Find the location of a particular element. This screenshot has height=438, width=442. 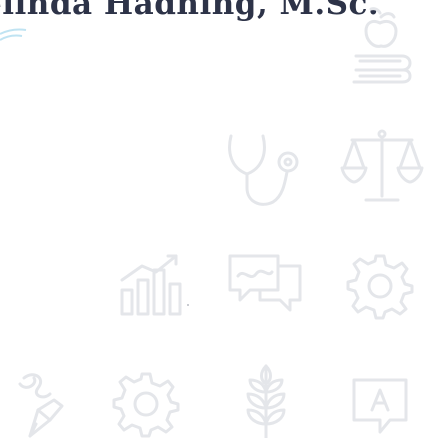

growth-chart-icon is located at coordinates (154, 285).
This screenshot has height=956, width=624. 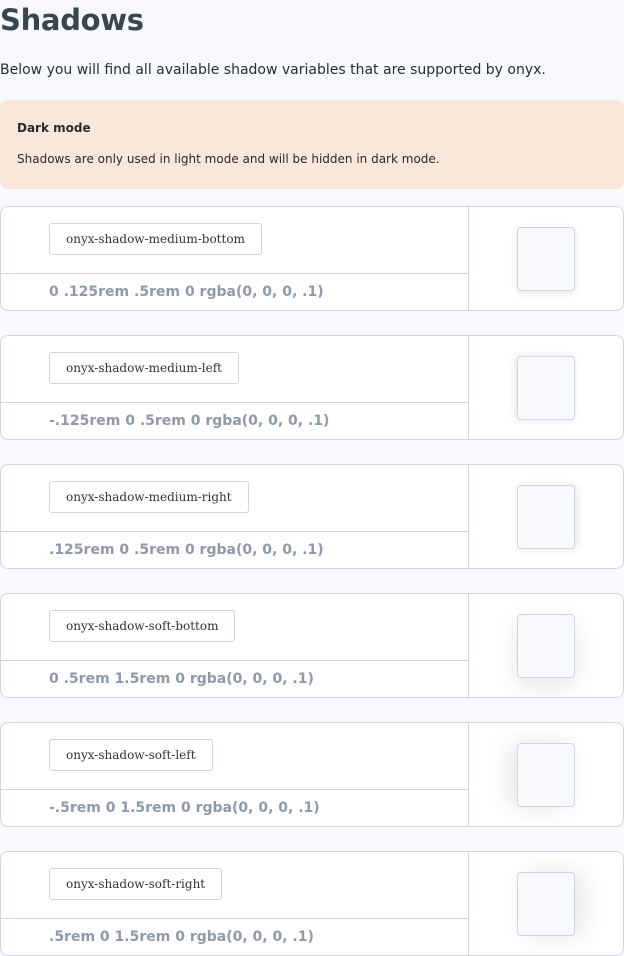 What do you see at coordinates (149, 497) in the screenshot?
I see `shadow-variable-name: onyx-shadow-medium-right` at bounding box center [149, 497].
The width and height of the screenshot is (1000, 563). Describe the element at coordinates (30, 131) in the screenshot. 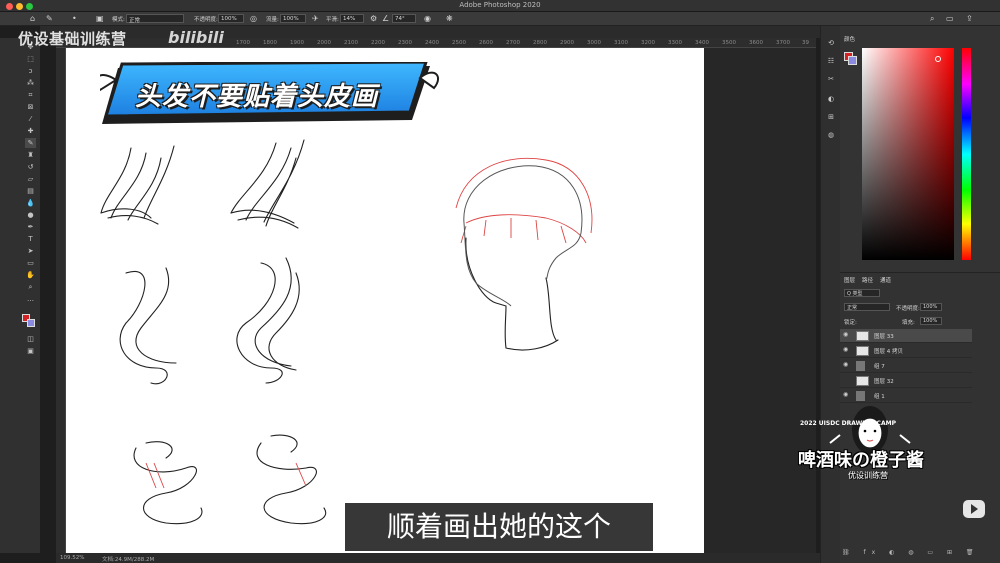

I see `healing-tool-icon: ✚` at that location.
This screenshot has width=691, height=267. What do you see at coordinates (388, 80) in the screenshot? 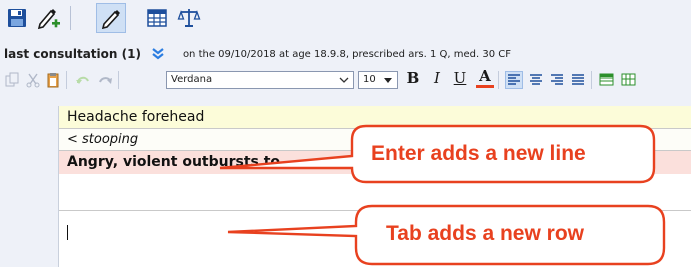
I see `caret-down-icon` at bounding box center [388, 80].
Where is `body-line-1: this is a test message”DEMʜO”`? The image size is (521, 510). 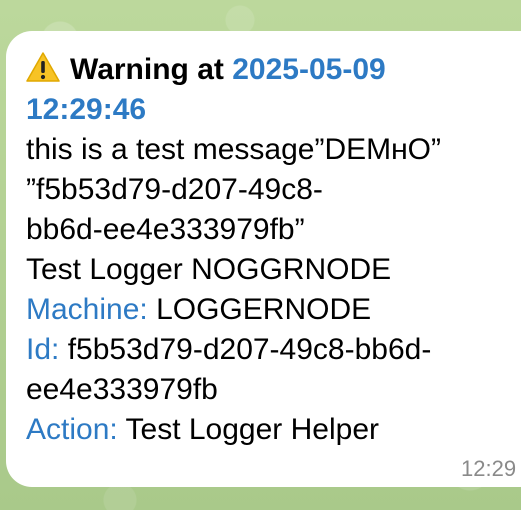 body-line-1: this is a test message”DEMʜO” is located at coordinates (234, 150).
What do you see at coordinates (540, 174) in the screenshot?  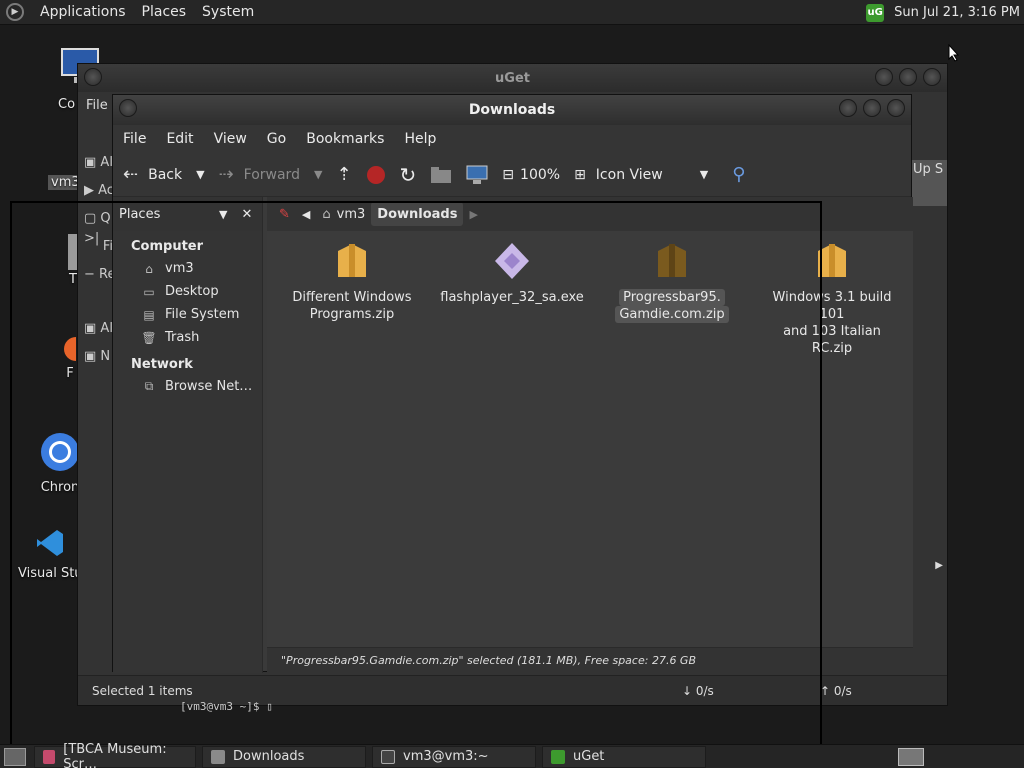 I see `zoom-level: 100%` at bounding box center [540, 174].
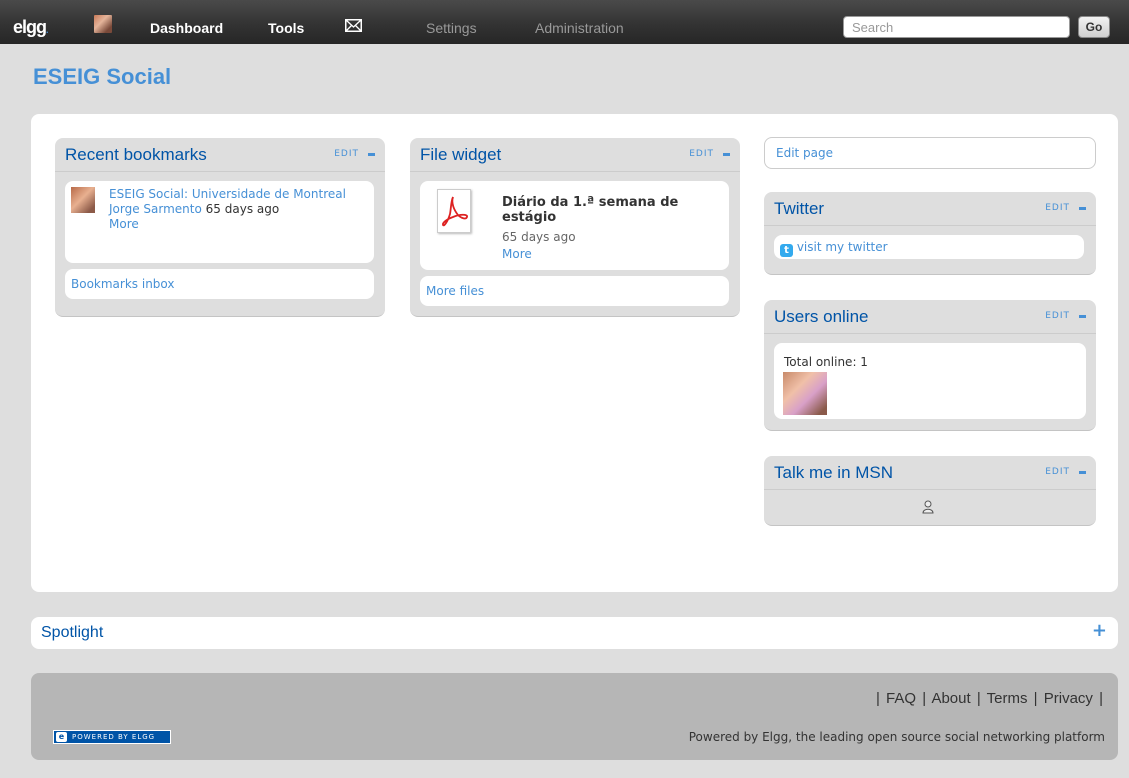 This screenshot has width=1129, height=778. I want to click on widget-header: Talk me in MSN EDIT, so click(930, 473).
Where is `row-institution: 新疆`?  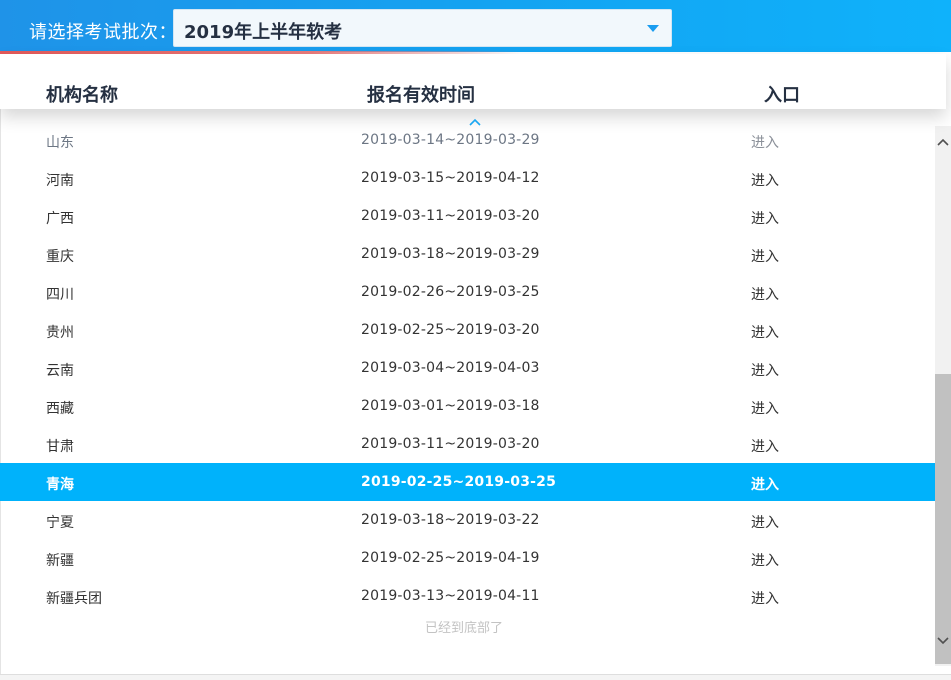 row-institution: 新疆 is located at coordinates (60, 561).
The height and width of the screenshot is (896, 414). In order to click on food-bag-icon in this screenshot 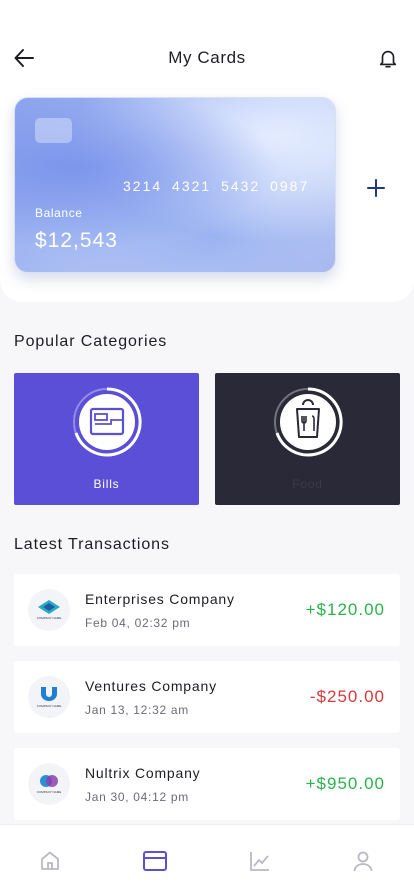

**Your goal**:
Put the lines from the line with "The width and" to the line with "at that location.", both included, into a Markdown table with the columns Row and Item line, skipping blank lines. Leave the pictures out of the table.

**Written answer**:
| Row | Item line |
|---|---|
| 1 | The width and height of the screenshot is (1000, 563). Describe the element at coordinates (30, 131) in the screenshot.  |
| 2 | I see `healing-tool-icon: ✚` at that location. |